CHICAGO - A sólo veinticuatro horas antes de que el presidente Barack Obama estuviera programado para subir al estrado para ofrecer su último discurso del Estado de la Unión , personas religiosas y no religiosas por igual se reunieron en ciudades de todo el país (Chicago, Miami, DC, Nueva York, y muchas más) para pedir el cierre definitivo e inmediato del campo de detención de Guantánamo  , una prisión militar estadounidense ubicada en Cuba que contiene las primeras personas detenidas durante los  tiempos de la "guerra contra el terror". Muchos fueron capturados en la guerra en Irak o Afganistán, y fueron entregados por otros después que los EE.UU. ofreciera recompensas en efectivo, levantando grandes dudas sobre la partición real de los detenidos como combatientes. El centro de detención, ahora en su décimo cuarto año, abierto desde que el gobierno de Bush declarara poner fin a la "guerra contra el terror" a principios del 2002, todavía tiene 93 presos, quienes han denunciado abuso y tortura, lo que está en contra del derecho internacional y son siempre inmorales.

 

Catorce años después de su creación, el centro sigue operando y desperdiciando dinero, tiempo y vidas. Como el presidente mencionó en su discurso el martes pasado, "[la prisión] es cara, innecesaria y sólo sirve como un folleto de reclutamiento para nuestros enemigos." La lucha contra Guantánamo no es sólo la tortura infligida dentro de sus paredes, pero la manera en que sus habitantes fueron puestos allí. Al etiquetar a los presuntos terroristas como "combatientes ilegales" y no "prisioneros de guerra", el centro de detención fue capaz de eludir los tribunales federales, negando a muchos presos un juicio justo. Además la legislación aprobada a finales de 2015 ha hecho que sea aún más difícil para que los detenidos que han sido probados inocentes, sean puestos en libertad. El proyecto de ley aprobado requiere que el Departamento de Defensa firme y apruebe cada traslado de la instalación, poniendo el tiempo necesario para despejar la prisión, pasado del tiempo que el presidente Obama está en el mandato.

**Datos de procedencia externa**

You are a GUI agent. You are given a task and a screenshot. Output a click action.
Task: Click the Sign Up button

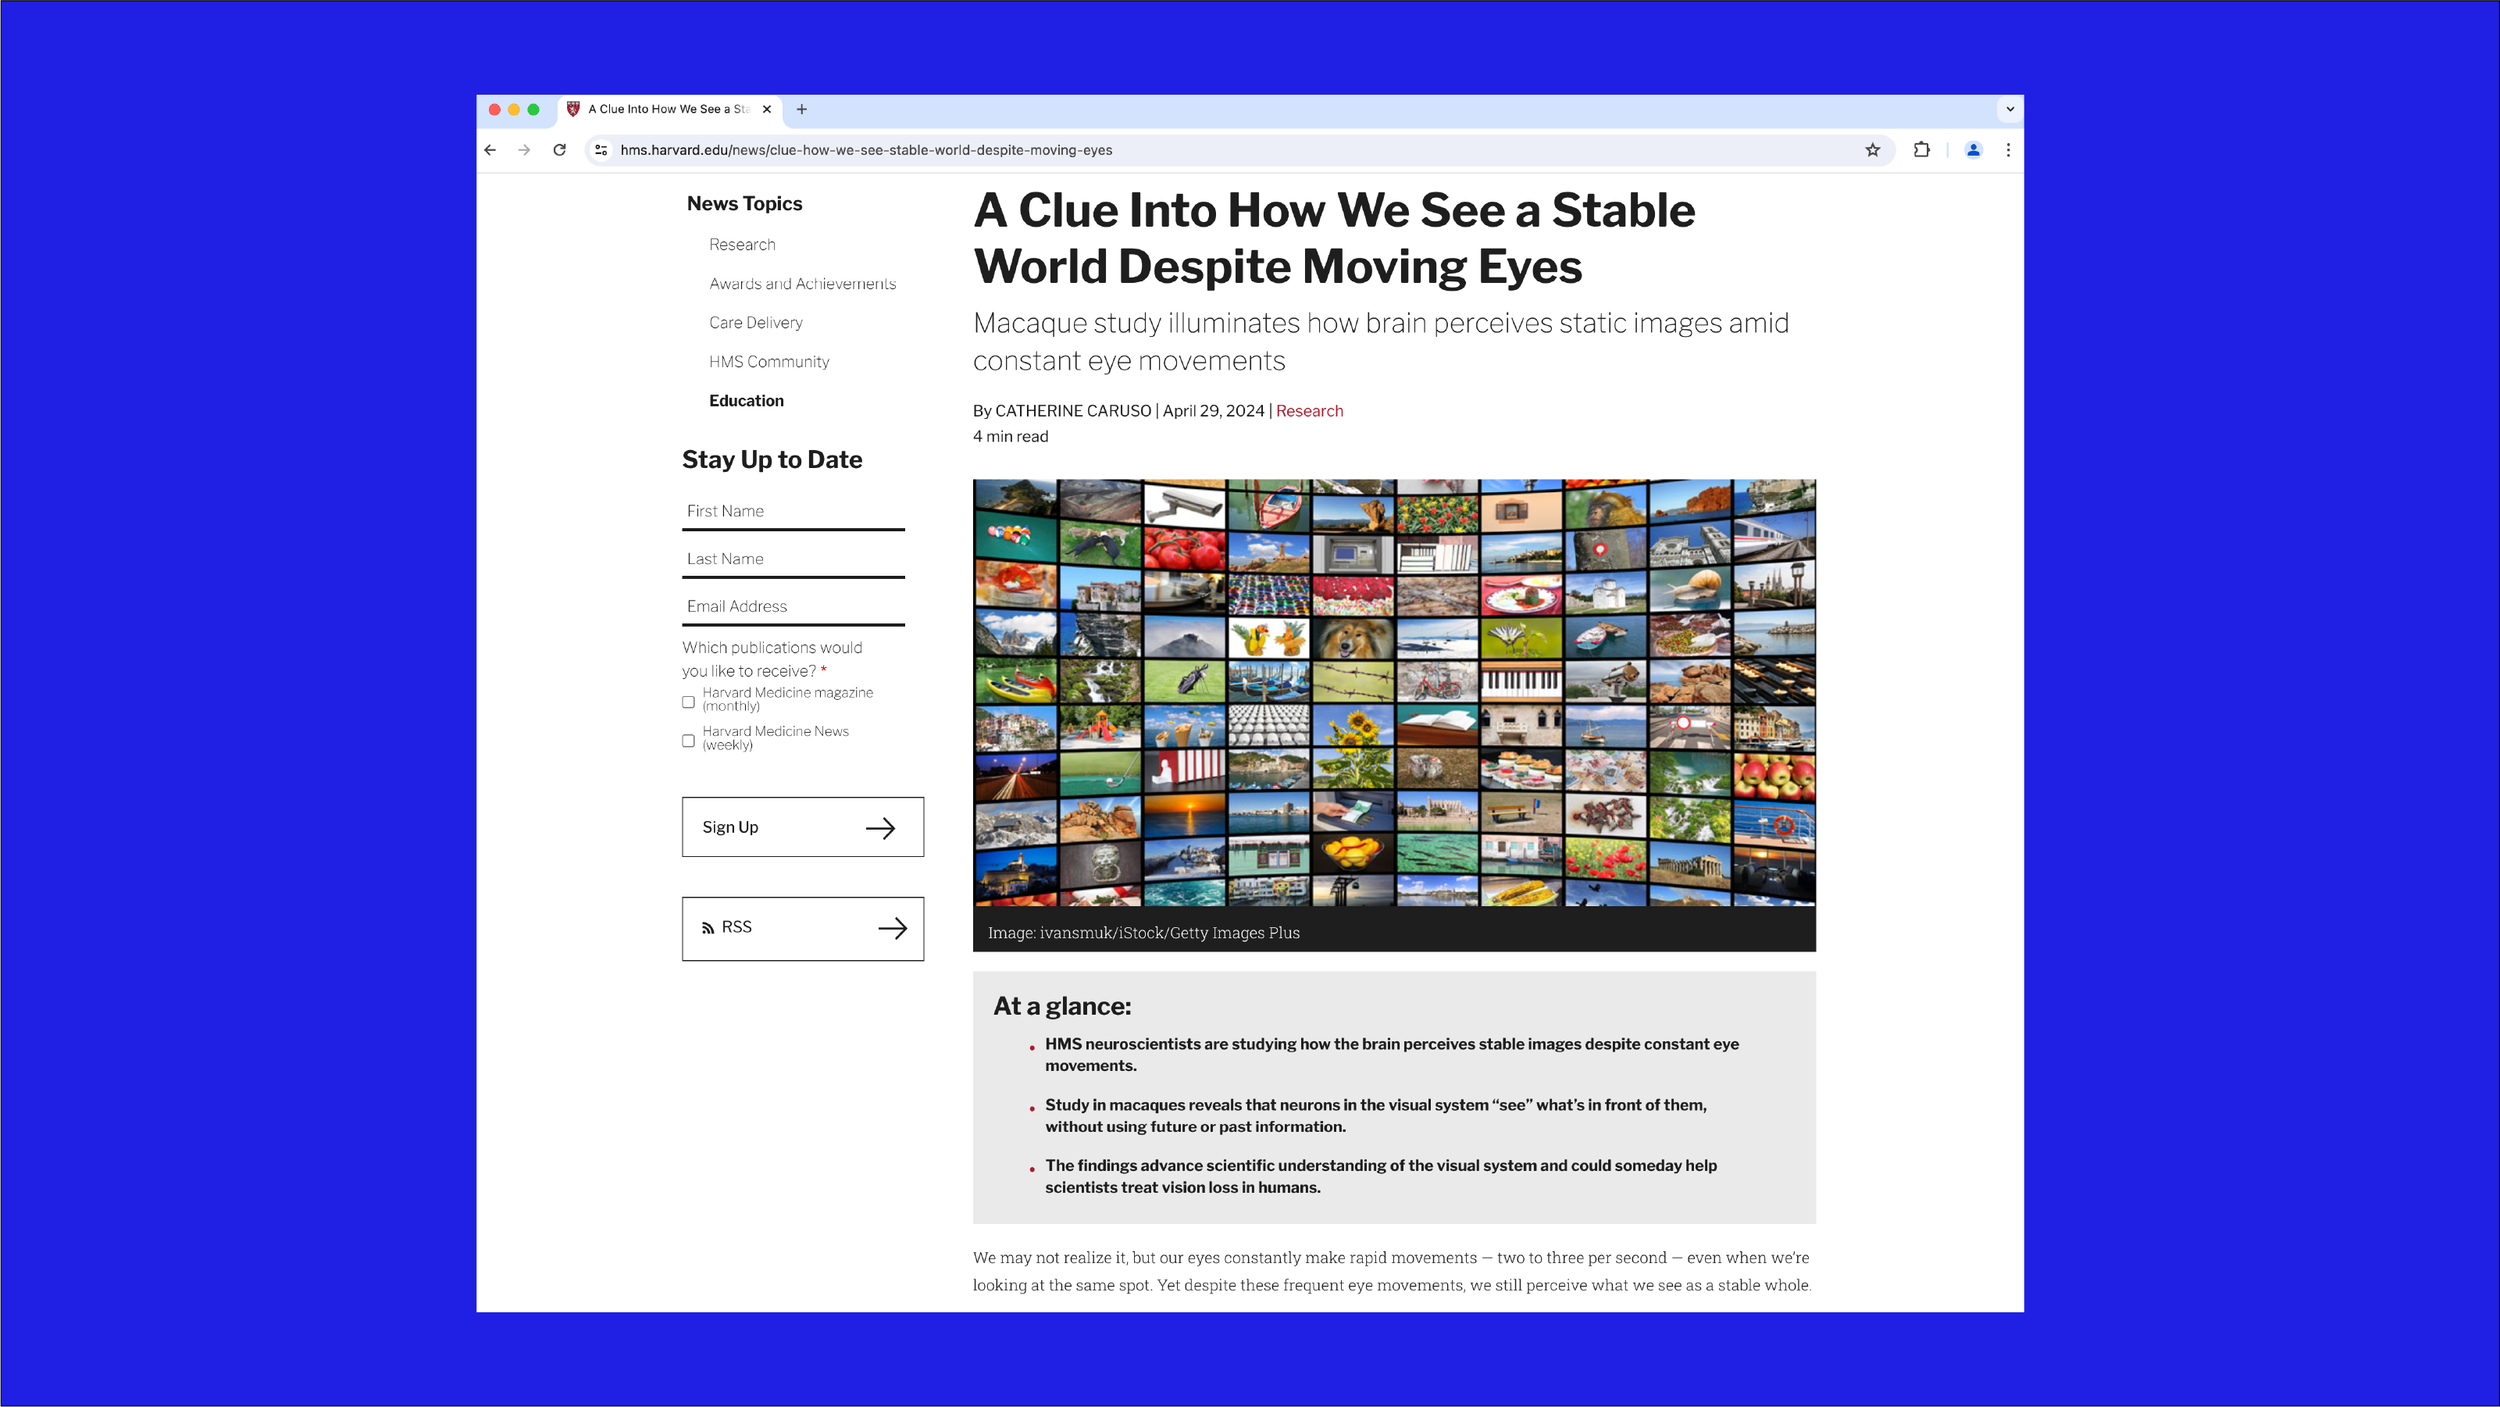802,827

Obama y el secretario de Defensa Ashton Carter dicen que están haciendo su mejor esfuerzo para aumentar el número de transferencias. El Congreso de mayoría republicana, sin embargo, no ha mostrado interés en transferir o revisar  los casos de los presos, quienes han estado allí por mucho tiempo, a través de las Juntas de Revisión periódicas del campamento. Catorce años más tarde, el centro de detención sigue en pie.

 

La única solución - como demostradores en todo el país desean - es cerrar Guantánamo de una vez por todas. Los manifestantes en Chicago, quienes operan bajo una coalición de grupos de derechos humanos, se reúnen cada semana para crear conciencia sobre estos temas, difundir la causa y obtener el apoyo del público. Los manifestantes se reúnen en el centro de Chicago todos los viernes, 4: 30-5: 30 pm en la esquina de Jackson y Dearborn.

 

CRLN recomienda ir a la página web de la Campaña Nacional de Religiosos Contra la Tortura (NRCAT), que ofrece muchas maneras de ayudar a la causa. La campaña ofrece un modelo de carta que los peticionarios pueden enviar al presidente Obama,  así como una petición que puede ser impresa  para pedir el cierre del sitio.

 

Con suerte, el impulso de la causa crecerá. En las últimas dos semanas, posiblemente debido a la creciente presión para cerrar Guantánamo, la prisión ha liberado diez de sus rehenes. Como el detenido, quien fue recientemente liberado, Fahd Ghazy (traído a Guantánamo en 2002) dijo de la decisión del gobierno de EE.UU. para encarcelarlo, "Yo no soy ISN 26. Ese es el número del gobierno. Mi nombre es Fahd Ghazy. Soy un ser humano, un hombre que es amado y que ama. “Los 93 hombres que quedan en Guantánamo tienen sentimientos similares, y si suficientes personas se unen al movimiento, el sitio tiene una oportunidad de cerrar en el año.